Çevre ve Şehircilik Bakanı Murat Kurum’un, Marmara Denizi’ne çözüm için dün açıkladığı 22 maddelik eylem planını, nasıl okumalı?
Öncelikle…

Deniz salyası esareti karşısında, merkezi yönetimin iddia edildiği gibi haftalardır seyirci kalmadığı, resmen teyit edildi.
Aktardığımız üzere…
Bilimsel, teknik kapsamlı bir ön çalışmanın, deniz ve karasal bütünlükle yapıldığı anlaşılıyor.

Dolayısıyla…

‘Eylem Planı’ çatısı altına taşınan yol haritası, kamuoyundaki beklentilere yönelik eşiğin geçildiğini gösteriyor.

Sonrası önemli!
Belediyeler başta olmak üzere, ilgili kurum ve kuruluşların katılımıyla öncesiyle yapılan çalıştaya, Tekirdağ da katıldı.
Velakin…
Eylem planına işlenen coğrafi bölgedeki haritada ise, Tekirdağ’ın dışındaki sanayi kentleri, özellikle belirtiliyordu.

Bu tabloya karşılık…

İstanbul’u yöneten döneminin belediye başkanının, 2015’de açılışı yapılan arıtma tesisinir açılışındaki sözlere, dikkatinizi çekelim.

Belediye başkanı;
Kentindeki Ayamama Deresi’ni, ‘Marmara Denizi'nin en büyük kirleticisi’ olarak tanımlıyordu.
Bu sözler;
Marmara Denizi’ndeki olumsuz koşulların ve bugünlere varılmasındaki nedenin merkezinde, İstanbul’un olduğunu ve yerel sorumluluğu da teyit ediyor.
Eylem Planı’na bakarsak…
Hemen diyebileceğimiz şekilde sonuca gidilebilecek tek adım, Bakanlık ekipleriyle deniz salyalarının temizlenmesine başlanması oldu.
Potansiyel kirlilik nedenleri olarak…
Arıtma tesislerinin gerektiği yerlerde yapılabilmesi, iyileştirilmesi ve ileri aşamaya dönüştürülmesi gibi çalışmalar, orta vade ve ötesiyle mümkün gözüküyor.
Siyasi irade şart!

Sorunlu ve tereddütlü termik santrallerde gibi önlem ve yaptırım gevşekliği söz konusu olur mu, zamanla göreceğiz.

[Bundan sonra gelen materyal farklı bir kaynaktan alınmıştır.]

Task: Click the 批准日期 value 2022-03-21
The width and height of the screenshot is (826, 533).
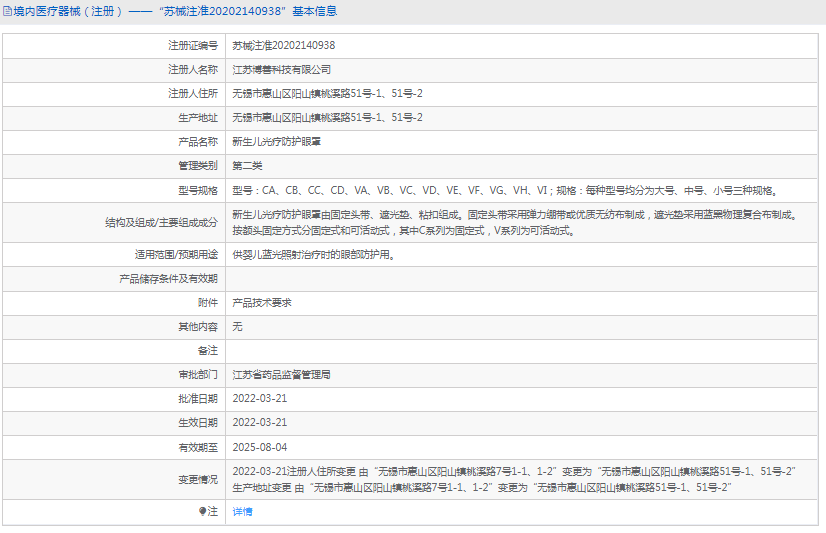Action: [259, 398]
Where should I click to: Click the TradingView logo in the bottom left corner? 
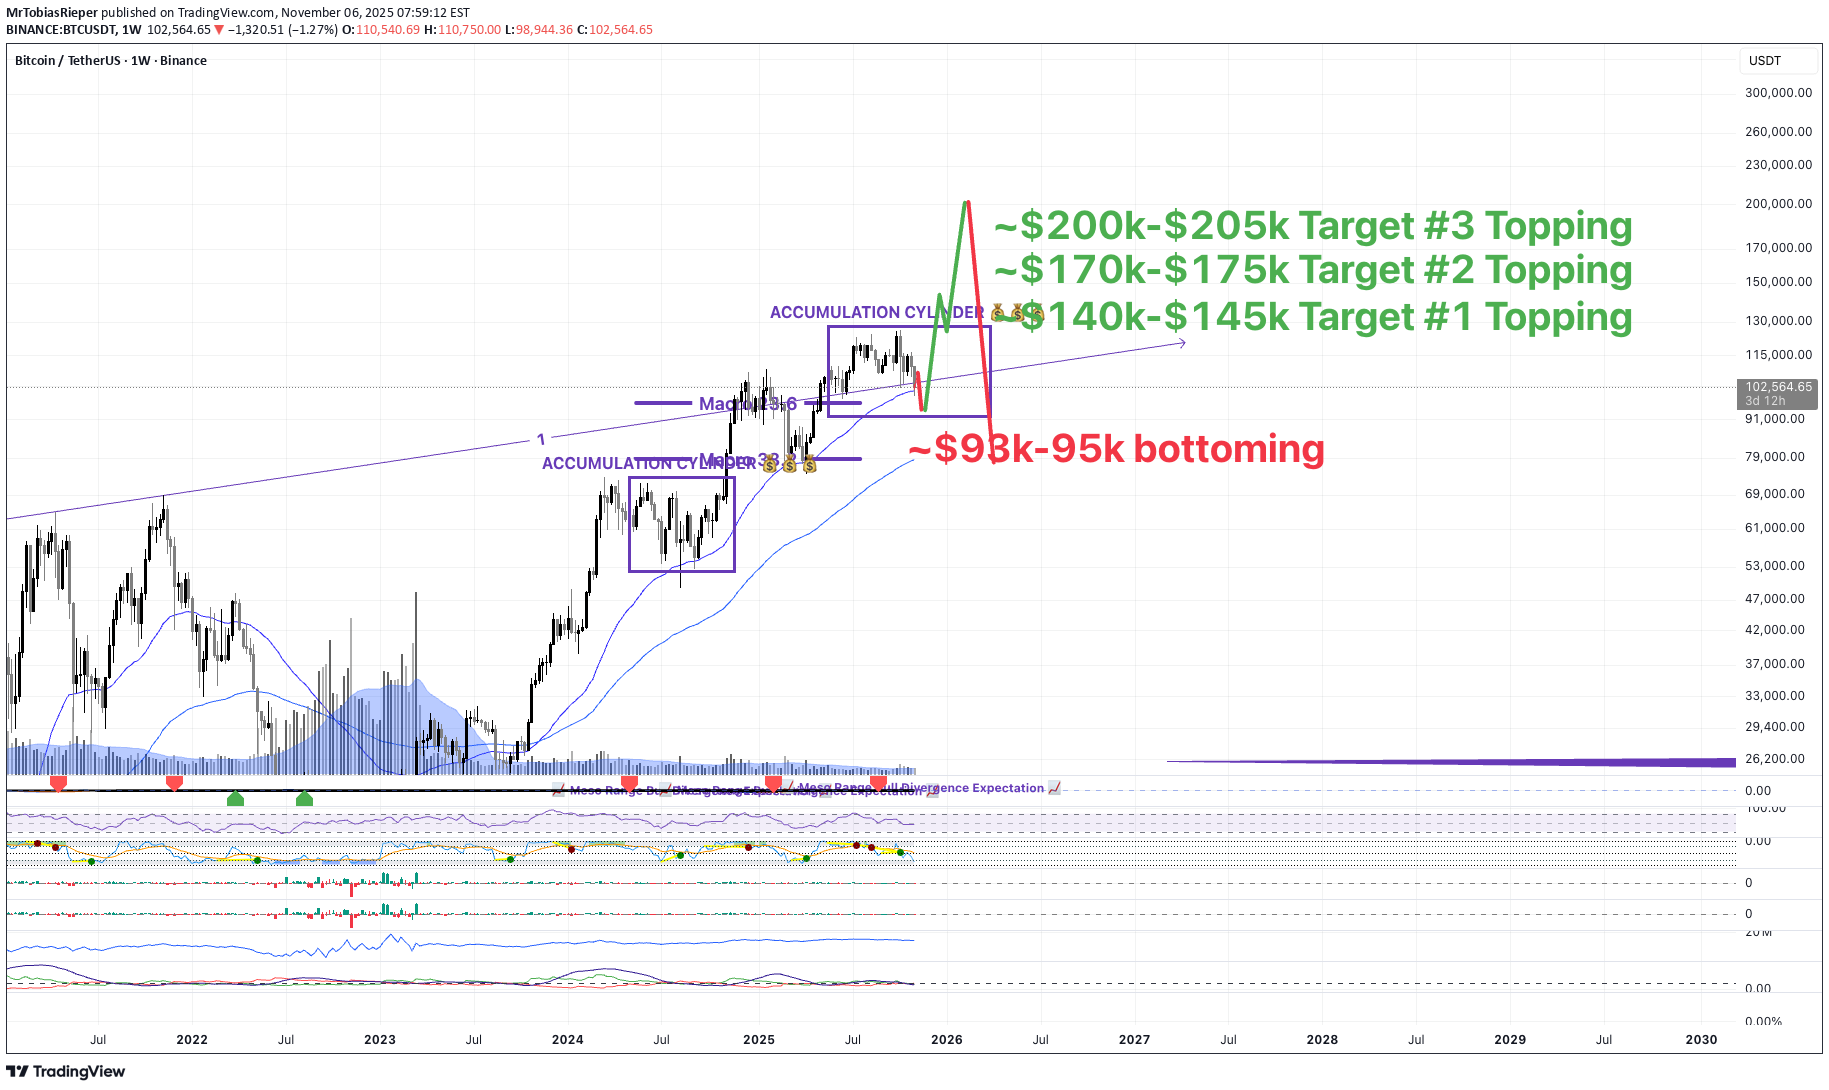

Bakanlık, devreye girerken…
Sanayi uygulamalarında;

Yatırımcılar, kamuoyu baskılarına karşı, bakanlığın üst yetkisinden faydalanmak istemeleriyle tartışılıyor.
Bakanlık da, duyarlı olmalı!

İstanbul Büyükşehir Belediye Başkanı Ekrem İmamoğlu, dünkü çalıştaya katıldı, ama gün içerisinde kamuoyuna farklı görüntü verildi.

İstanbul’un yerel yönetimine ait sosyal medya hesaplarında, bakanlık, çalıştay ve eylem planına yer verilmedi.
Yerel yönetim olarak; kurumsal çevre yatırımlarından bilgiler ve İmamoğlu’ndan röportajı yayınlandı.
Bu paylaşımlara gelen cevaplar arasında, sözü edilen 2 arıtma tesisin, AK Parti’li dönemde başlandığına ilişkin kaynak bilgiler de görüldü.
Bursa’ya dönersek…

Çevre ve Şehircilik Bakanlığı;

Çalıştay ve eylem planı için Kocaeli’ni ve deniz salyası temizliğine başlama töreni için İstanbul’u tercih etmesiyle karşılaştık.
Marmara Denizi’nin geneliyle;

Ön çalışmalardan söz ediliyor, ama…
Bursa’nın körfezi ve kıyılarında;

Deniz kalitesi için fiilen denetim yapıldı mı, kaç denetim noktası var, kaç arıtma tesisi denetlendi?
Açıklama yok!

Bu arada…
Bursa’nın milletvekili; 2 dönemdir parlamentoda ve TBMM Çevre Komisyonu’nda yer alıyor.
Günlerdir;
Bursa’nın deniz kirliliği konuşulurken…

Sorumluluğu artıyor.

İlinin kıyıları için:

Düşünceleri, yakın takibi ve adımları açısından, açıklama beklentimizin olduğunu ifade edelim.